** Exercise **
Search the entries below for "Screen dimensions: 1440x820". Give that line and all the lines after it again, exactly, through the last, without pictures.

** Data section **

▶

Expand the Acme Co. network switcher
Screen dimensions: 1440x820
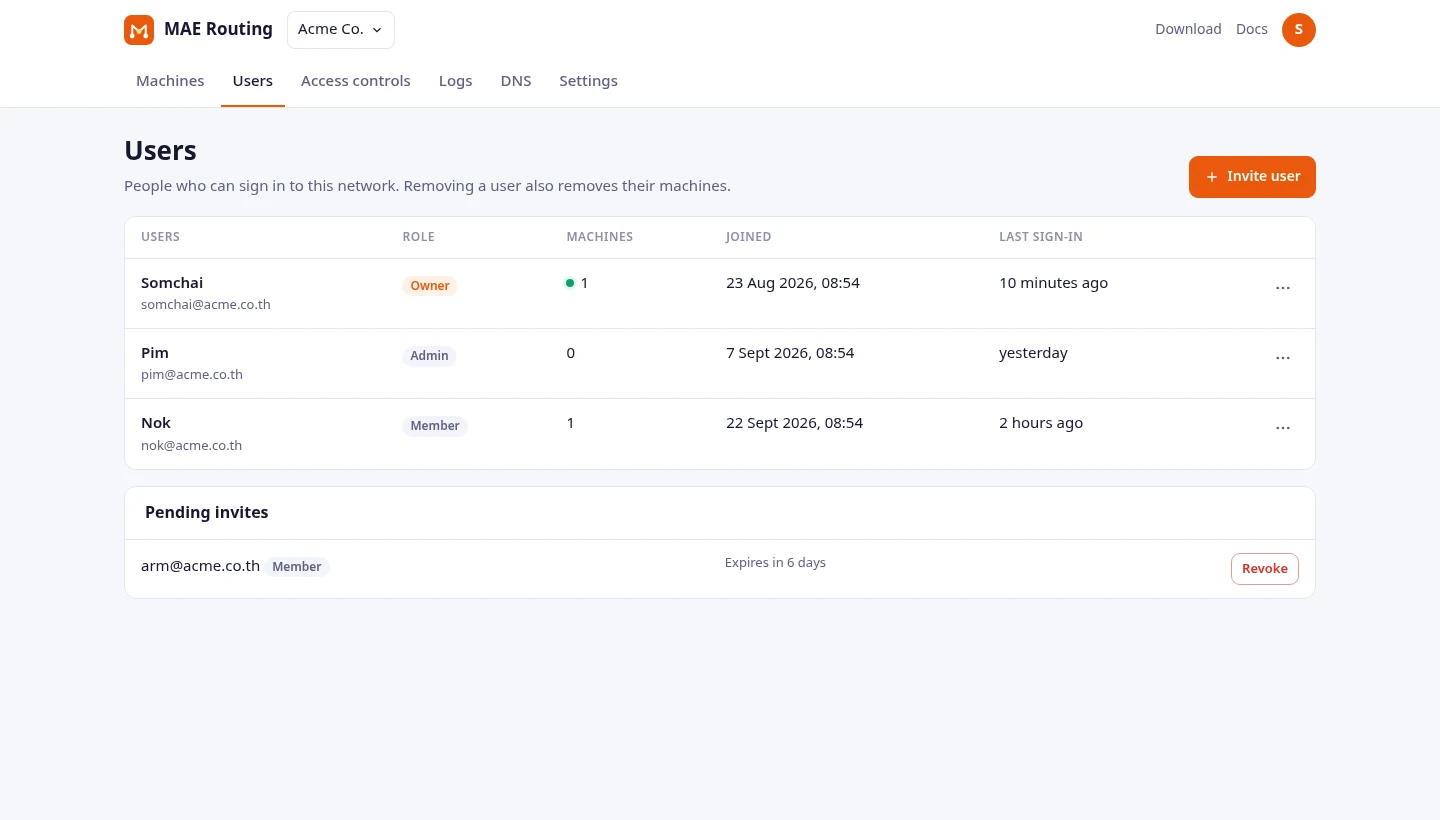341,30
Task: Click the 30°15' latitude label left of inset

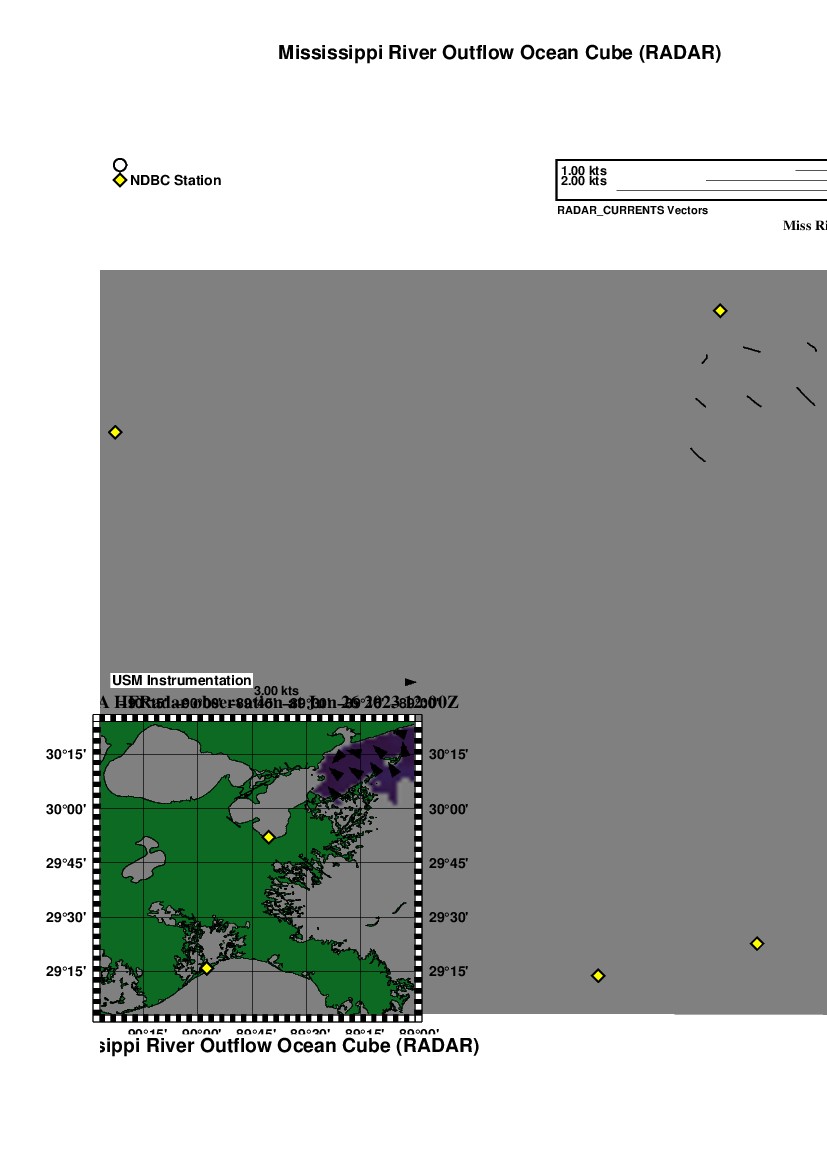Action: coord(64,755)
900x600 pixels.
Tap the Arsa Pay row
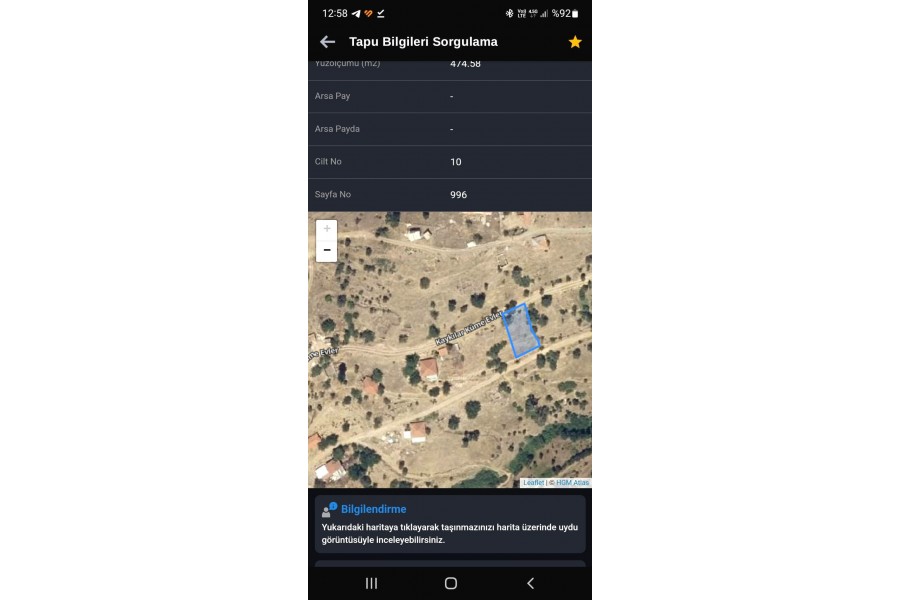click(450, 96)
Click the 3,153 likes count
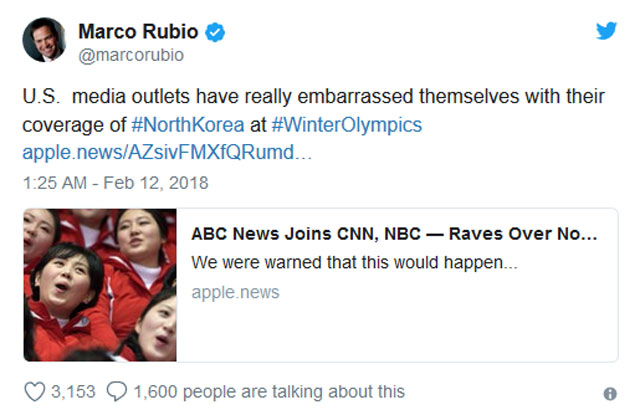This screenshot has height=410, width=640. tap(73, 391)
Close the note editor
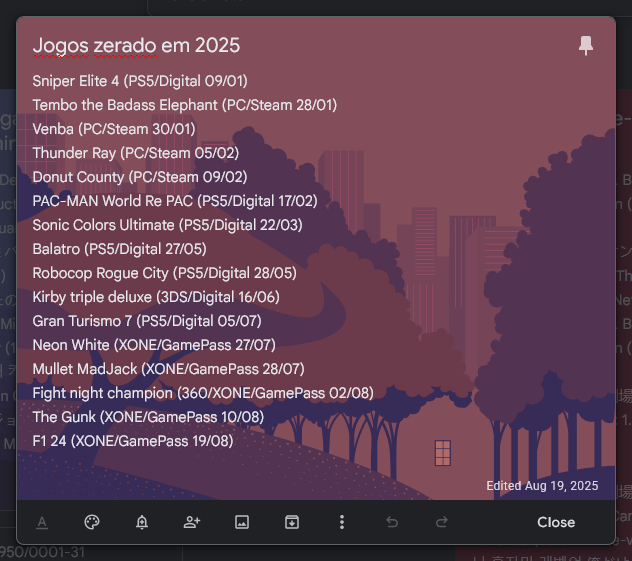This screenshot has width=632, height=561. pos(556,522)
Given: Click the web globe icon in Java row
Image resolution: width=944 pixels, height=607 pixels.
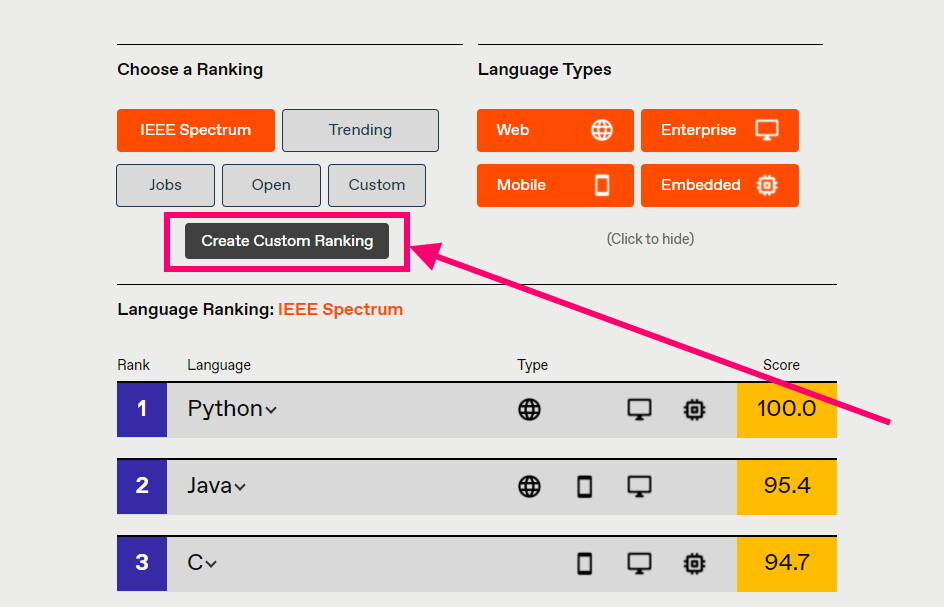Looking at the screenshot, I should pos(529,486).
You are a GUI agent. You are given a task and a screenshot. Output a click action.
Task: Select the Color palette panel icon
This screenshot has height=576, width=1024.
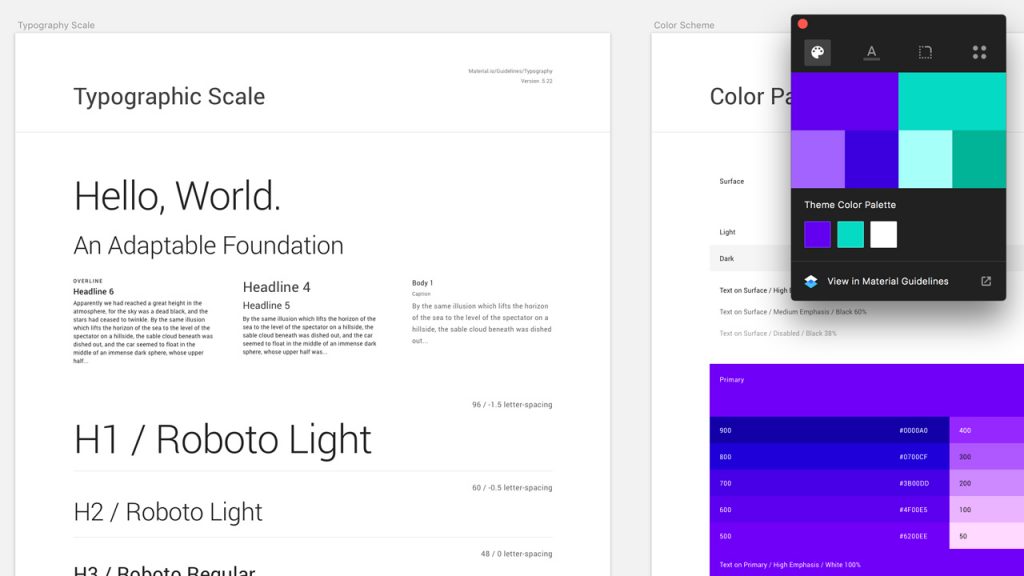tap(817, 51)
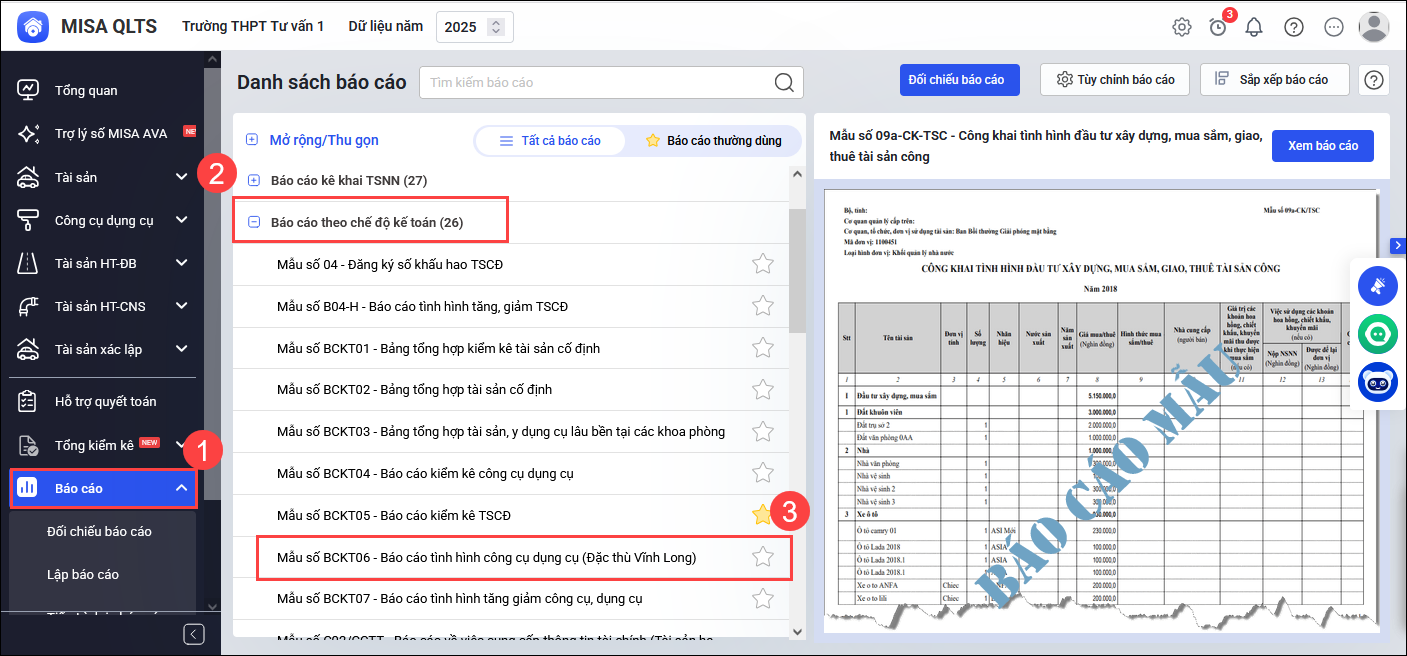Screen dimensions: 1407x656
Task: Click the user avatar icon
Action: pyautogui.click(x=1373, y=27)
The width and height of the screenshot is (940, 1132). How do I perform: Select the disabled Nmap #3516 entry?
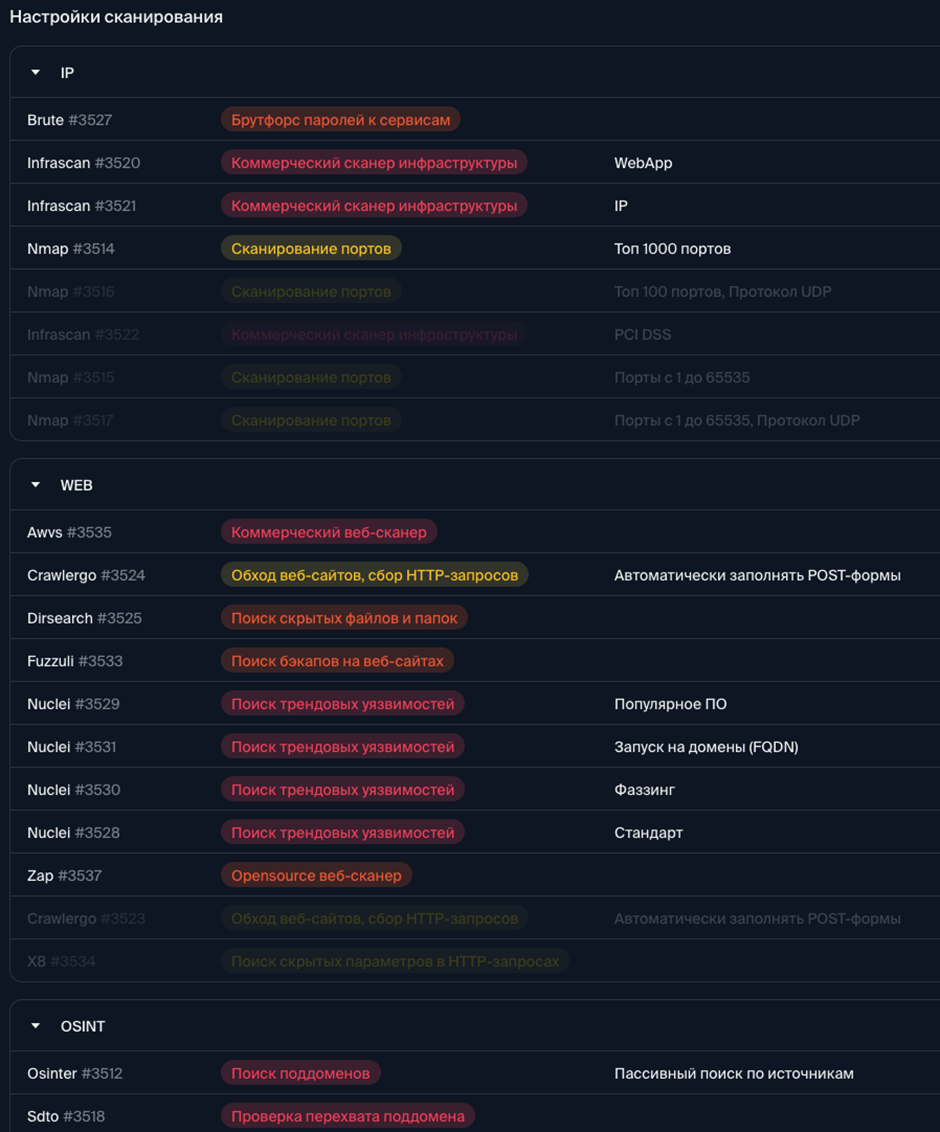pos(71,292)
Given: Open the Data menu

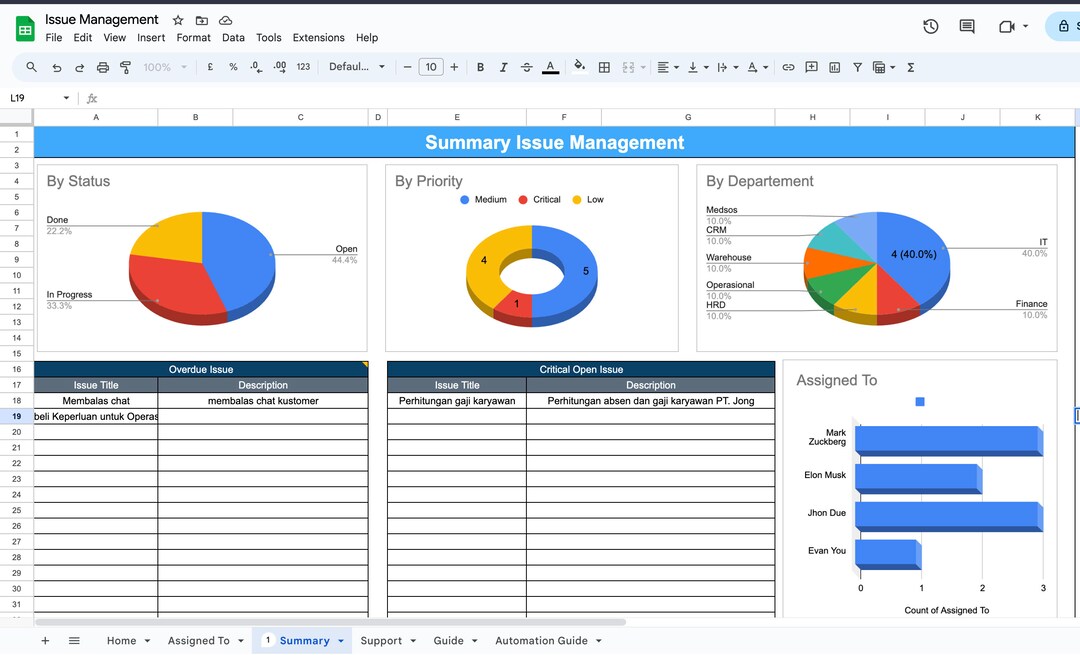Looking at the screenshot, I should [x=233, y=37].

◀

** Problem solution **
Screen dimensions: 1440x820
341,30
Task: Click the 30°15' latitude label left of inset

Action: coord(64,755)
900x600 pixels.
Tap the Arsa Pay row
click(450, 96)
Click the 3,153 likes count
This screenshot has height=410, width=640. tap(73, 391)
Close the note editor
This screenshot has width=632, height=561. pos(556,522)
Given: Click the web globe icon in Java row
Image resolution: width=944 pixels, height=607 pixels.
Looking at the screenshot, I should pos(529,486).
You are a GUI agent. You are given a task and a screenshot. Output a click action.
Task: Select the Color palette panel icon
This screenshot has height=576, width=1024.
tap(817, 51)
Screen dimensions: 1407x656
Task: Click the user avatar icon
Action: pyautogui.click(x=1373, y=27)
The width and height of the screenshot is (940, 1132). How do I perform: Select the disabled Nmap #3516 entry?
pos(71,292)
Given: Open the Data menu

Looking at the screenshot, I should [x=233, y=37].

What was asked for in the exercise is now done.